(SUPPLIED RECORDS Opens)

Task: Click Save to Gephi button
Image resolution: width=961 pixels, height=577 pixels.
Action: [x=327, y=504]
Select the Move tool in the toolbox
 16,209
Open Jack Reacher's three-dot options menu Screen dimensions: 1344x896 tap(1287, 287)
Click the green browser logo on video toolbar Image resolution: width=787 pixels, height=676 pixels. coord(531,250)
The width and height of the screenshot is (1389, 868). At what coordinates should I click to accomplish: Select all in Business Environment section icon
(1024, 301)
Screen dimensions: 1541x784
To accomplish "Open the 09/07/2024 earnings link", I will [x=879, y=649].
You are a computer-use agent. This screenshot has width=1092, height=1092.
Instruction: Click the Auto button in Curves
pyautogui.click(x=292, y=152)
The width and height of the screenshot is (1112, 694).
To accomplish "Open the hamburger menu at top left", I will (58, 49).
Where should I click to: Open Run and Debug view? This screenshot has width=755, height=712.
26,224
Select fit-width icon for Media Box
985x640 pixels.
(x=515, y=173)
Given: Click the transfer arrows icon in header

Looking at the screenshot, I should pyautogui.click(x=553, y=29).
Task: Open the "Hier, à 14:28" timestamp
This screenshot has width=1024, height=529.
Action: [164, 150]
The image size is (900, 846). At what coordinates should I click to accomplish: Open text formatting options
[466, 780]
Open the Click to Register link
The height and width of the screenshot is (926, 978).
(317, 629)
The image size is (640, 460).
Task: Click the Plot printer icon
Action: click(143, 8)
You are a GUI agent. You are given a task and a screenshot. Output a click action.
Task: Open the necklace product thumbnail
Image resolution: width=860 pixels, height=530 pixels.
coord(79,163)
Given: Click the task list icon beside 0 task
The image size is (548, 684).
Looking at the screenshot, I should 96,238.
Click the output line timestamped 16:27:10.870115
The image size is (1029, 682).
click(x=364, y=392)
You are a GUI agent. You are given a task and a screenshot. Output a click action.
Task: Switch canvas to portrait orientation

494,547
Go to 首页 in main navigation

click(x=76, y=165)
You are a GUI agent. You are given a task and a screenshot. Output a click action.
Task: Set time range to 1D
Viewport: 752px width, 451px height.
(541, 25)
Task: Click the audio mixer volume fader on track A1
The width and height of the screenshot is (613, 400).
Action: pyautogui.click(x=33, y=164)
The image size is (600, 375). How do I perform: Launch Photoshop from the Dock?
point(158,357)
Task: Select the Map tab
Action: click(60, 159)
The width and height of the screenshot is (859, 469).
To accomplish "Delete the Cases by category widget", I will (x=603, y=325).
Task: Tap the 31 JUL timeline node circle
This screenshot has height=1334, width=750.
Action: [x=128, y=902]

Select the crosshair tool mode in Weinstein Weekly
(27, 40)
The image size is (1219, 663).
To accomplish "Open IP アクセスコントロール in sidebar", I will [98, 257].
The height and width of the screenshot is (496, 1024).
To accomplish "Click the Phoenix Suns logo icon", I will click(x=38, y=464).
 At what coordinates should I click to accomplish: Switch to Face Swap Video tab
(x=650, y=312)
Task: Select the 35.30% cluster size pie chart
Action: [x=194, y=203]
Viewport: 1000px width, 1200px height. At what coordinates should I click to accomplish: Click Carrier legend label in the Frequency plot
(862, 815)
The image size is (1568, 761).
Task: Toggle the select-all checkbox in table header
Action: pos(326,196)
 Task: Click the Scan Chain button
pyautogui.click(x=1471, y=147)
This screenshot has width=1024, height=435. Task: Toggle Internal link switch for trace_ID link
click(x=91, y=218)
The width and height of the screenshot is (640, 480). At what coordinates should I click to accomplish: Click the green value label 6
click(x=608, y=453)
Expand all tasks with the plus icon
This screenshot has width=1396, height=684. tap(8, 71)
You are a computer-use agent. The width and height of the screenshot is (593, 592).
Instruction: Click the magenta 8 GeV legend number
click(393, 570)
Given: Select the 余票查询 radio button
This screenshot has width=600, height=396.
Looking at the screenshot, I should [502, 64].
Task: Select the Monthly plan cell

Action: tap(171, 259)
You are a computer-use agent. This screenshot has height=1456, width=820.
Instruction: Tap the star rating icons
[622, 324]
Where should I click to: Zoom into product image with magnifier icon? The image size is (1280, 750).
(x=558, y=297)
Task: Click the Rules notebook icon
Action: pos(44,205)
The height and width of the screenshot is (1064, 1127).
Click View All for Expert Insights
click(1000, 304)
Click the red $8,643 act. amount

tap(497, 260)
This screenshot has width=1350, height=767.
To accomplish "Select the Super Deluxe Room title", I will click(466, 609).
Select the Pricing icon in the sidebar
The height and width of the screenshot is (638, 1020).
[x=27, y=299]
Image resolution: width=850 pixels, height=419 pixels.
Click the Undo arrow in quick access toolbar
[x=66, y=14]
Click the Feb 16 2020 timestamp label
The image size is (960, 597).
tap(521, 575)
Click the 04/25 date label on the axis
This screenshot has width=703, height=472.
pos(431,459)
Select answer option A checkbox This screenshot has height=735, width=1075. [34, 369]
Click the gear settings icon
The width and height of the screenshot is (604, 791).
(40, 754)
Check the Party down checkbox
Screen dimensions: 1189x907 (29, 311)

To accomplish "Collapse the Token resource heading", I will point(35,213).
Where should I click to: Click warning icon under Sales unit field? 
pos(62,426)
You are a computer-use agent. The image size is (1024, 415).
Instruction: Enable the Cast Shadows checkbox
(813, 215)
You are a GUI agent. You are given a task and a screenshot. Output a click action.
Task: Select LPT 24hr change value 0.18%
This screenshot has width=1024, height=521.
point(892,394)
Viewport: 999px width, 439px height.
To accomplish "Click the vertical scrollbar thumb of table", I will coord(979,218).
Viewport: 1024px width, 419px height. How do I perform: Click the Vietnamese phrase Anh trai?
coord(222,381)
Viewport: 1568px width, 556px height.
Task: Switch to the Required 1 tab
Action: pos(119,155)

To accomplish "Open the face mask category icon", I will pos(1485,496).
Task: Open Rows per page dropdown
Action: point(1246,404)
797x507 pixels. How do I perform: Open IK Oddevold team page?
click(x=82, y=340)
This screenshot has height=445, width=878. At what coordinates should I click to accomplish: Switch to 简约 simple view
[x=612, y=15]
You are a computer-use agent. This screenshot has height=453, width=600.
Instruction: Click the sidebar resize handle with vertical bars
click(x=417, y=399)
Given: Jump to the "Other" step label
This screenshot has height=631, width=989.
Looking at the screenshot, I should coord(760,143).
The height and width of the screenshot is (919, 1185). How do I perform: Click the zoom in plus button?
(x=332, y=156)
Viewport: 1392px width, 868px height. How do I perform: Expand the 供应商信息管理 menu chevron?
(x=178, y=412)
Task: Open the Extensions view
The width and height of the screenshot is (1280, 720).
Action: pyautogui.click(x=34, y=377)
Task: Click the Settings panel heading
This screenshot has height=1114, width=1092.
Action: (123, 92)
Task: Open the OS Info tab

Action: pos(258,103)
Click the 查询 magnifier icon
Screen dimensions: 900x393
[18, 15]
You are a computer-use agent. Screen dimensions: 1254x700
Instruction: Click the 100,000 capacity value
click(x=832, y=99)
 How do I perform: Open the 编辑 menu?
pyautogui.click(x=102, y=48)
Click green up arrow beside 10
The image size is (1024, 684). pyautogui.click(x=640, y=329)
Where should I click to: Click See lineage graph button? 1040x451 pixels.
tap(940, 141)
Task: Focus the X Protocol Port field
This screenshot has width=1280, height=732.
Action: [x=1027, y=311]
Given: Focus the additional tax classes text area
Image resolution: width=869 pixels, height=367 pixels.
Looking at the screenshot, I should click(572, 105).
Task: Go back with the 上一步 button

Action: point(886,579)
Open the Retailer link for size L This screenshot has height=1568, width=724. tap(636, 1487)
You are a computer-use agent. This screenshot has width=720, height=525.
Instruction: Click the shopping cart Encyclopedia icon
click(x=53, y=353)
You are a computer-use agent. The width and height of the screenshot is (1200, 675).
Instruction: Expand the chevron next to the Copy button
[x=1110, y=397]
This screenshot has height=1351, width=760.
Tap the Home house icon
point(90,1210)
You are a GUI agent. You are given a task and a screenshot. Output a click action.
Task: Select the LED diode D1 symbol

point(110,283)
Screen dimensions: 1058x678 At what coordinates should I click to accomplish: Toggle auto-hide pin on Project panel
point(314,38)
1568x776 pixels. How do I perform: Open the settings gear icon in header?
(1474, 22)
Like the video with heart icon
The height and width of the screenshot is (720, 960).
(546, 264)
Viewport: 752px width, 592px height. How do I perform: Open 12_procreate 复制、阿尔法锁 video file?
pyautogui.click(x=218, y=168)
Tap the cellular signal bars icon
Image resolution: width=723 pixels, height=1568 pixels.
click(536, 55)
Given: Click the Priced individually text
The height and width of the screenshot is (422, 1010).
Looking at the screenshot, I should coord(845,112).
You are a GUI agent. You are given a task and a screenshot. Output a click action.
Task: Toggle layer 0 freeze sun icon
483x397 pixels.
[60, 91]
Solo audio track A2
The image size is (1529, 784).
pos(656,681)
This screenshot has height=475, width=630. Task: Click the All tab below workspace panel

(SUPPLIED RECORDS Closes)

Transcribe the records above exactly, beginning at the line that contains "is (1200, 675)." and ending with the line that contains "Given: Click the Priced individually text", both included, and nothing else.

You are a computer-use agent. The width and height of the screenshot is (1200, 675).
Instruction: Expand the chevron next to the Copy button
[x=1110, y=397]
This screenshot has height=1351, width=760.
Tap the Home house icon
point(90,1210)
You are a GUI agent. You are given a task and a screenshot. Output a click action.
Task: Select the LED diode D1 symbol

point(110,283)
Screen dimensions: 1058x678 At what coordinates should I click to accomplish: Toggle auto-hide pin on Project panel
point(314,38)
1568x776 pixels. How do I perform: Open the settings gear icon in header?
(1474, 22)
Like the video with heart icon
The height and width of the screenshot is (720, 960).
(546, 264)
Viewport: 752px width, 592px height. How do I perform: Open 12_procreate 复制、阿尔法锁 video file?
pyautogui.click(x=218, y=168)
Tap the cellular signal bars icon
Image resolution: width=723 pixels, height=1568 pixels.
click(536, 55)
Given: Click the Priced individually text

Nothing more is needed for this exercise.